The Lightning Bolt this senior used wasn’t even the former Rein’s version. It was outdated—rigid mana lines, no flexibility, massive energy leakage into the surrounding atmosphere.
A copy… including all the flaws, Rein thought, exhaling softly.
You copied the worst version of Rein.
The inefficient one.
These entries expand the lore and mechanics introduced in this chapter.
Completely optional—read only if you enjoy diving deeper into the system.
Key Characters
Guinevere Dubious
A student of the Department of Variant Magic (DVM), and daughter of a prominent family of dark mages who have long served the royal court. Guinevere, however, rejected the Department of Dark Magic and instead chose DVM, where she could experiment with hybrid techniques. Known for her use of environmental field-control magic, especially her custom Spiderweb Field integrated with mana-drain components. Nicknamed "Dotty" because of the eight anchor points in her field.
Magic Codex
Spiderweb Field
A specialized field-control spell developed by Guinevere Dubious. It creates a magical spiderweb on the battlefield, which acts as both a restraint and a mana-draining trap.
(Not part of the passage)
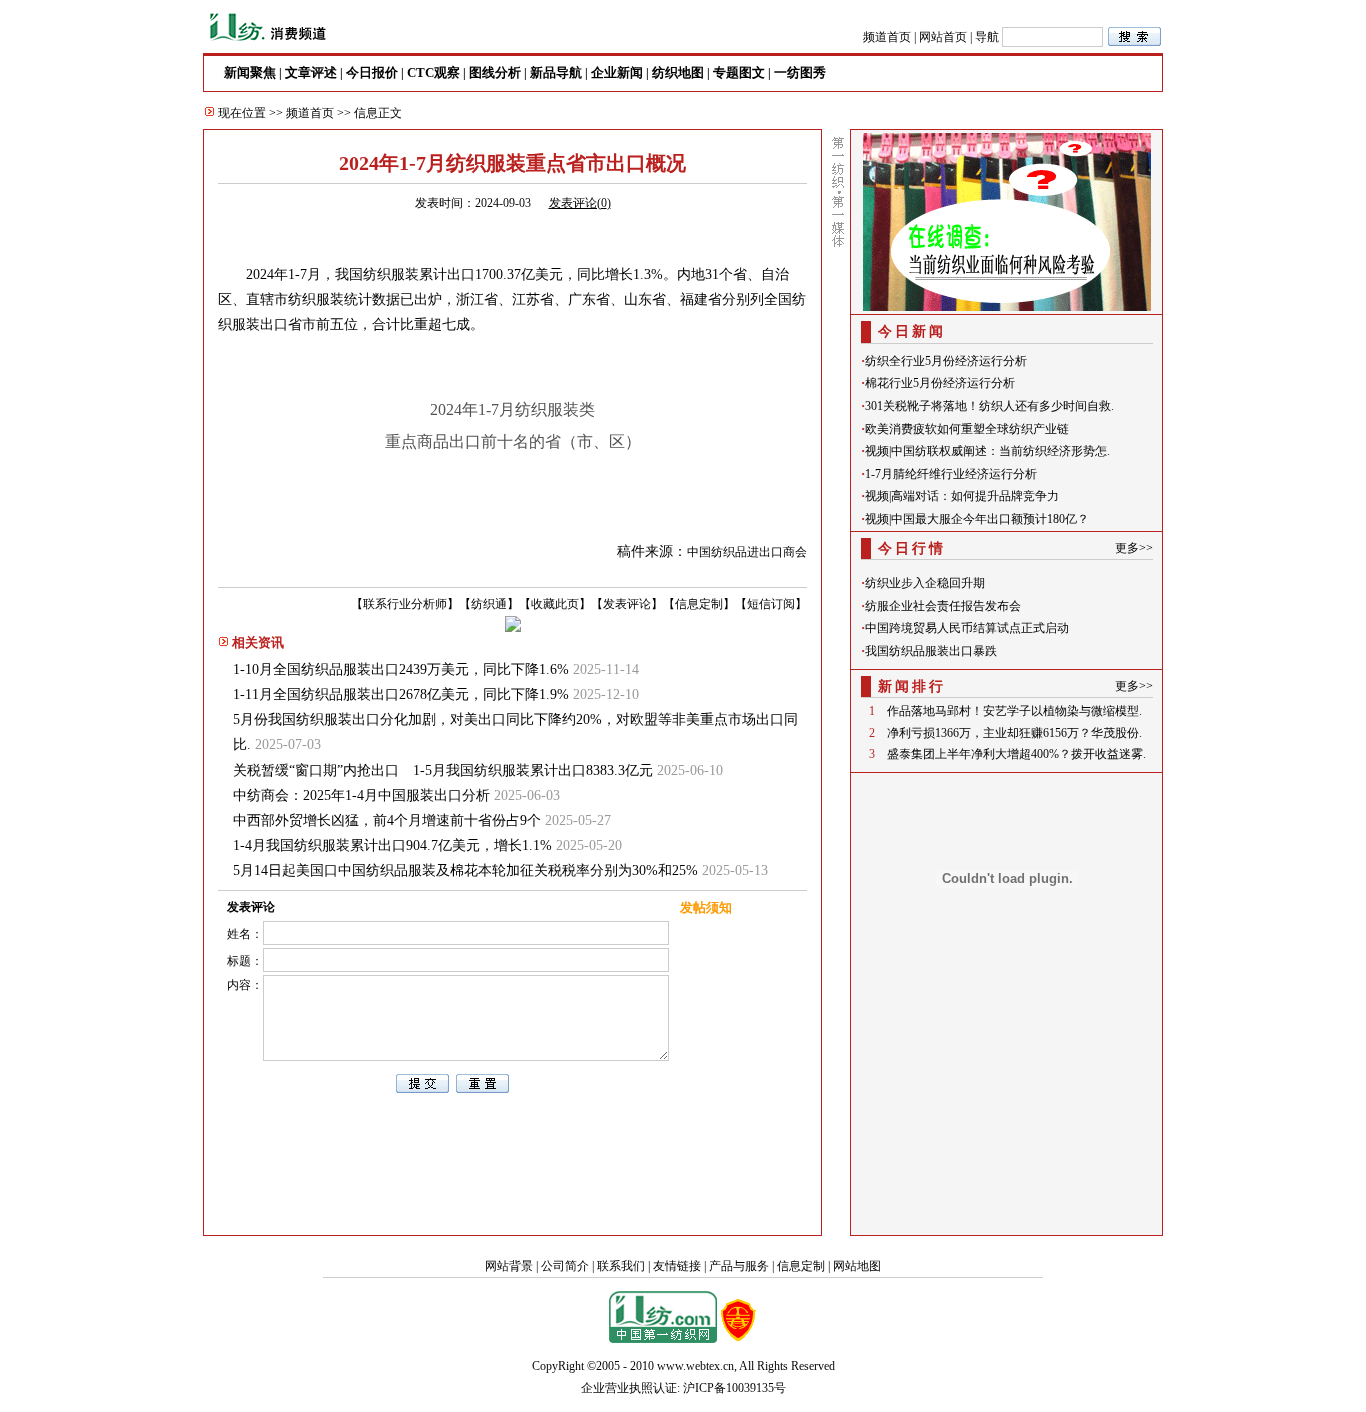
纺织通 (489, 604)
Any spell cast within the web gets partially absorbed and fed back to Guinevere, increasing her control. Vulnerable to opponents who don’t struggle or fight back traditionally.
Dark Spike
Guinevere’s lethal execution spell that deploys eight growing obsidian spikes from her web’s anchor points. When fully grown (up to 4 feet), the spikes converge and impale the trapped target. It's meant to finish off those caught in the web.
Flash Flare (Rein’s Custom Spell)
A modified version of the Flare spell, used by Rein. He overdrives the radiant output into a single instant to create a blinding white flash. Unlike the basic Flare, this one disables sight-based control mages like Guinevere by overloading their senses.
Levitate (Rein’s Custom Spell)
A customized application of the Wind-element Levitate spell. Rein condenses the spell circle to less than 6 inches in diameter and casts it directly under his feet to float above trap-based terrain. This version is soft, silent, and offers precise mobility.
Eye of the Beholder
A vision-based magic employed by Boris. This spell allows the user to shift their perspective within a limited range, effectively creating a personal surveillance grid. Rein deduces that Boris uses multiple viewpoints stitched together to analyze battles tactically.
Items
Lightning Crystal (Reused Concept)
The third-year opponent used inscribed Lightning Crystals to bypass his own casting limitations—similar to Rein’s former national tournament strategy. However, the current Rein calls out the outdated mana lines and inefficiency of the replication, which lacked flexibility and led to energy leakage.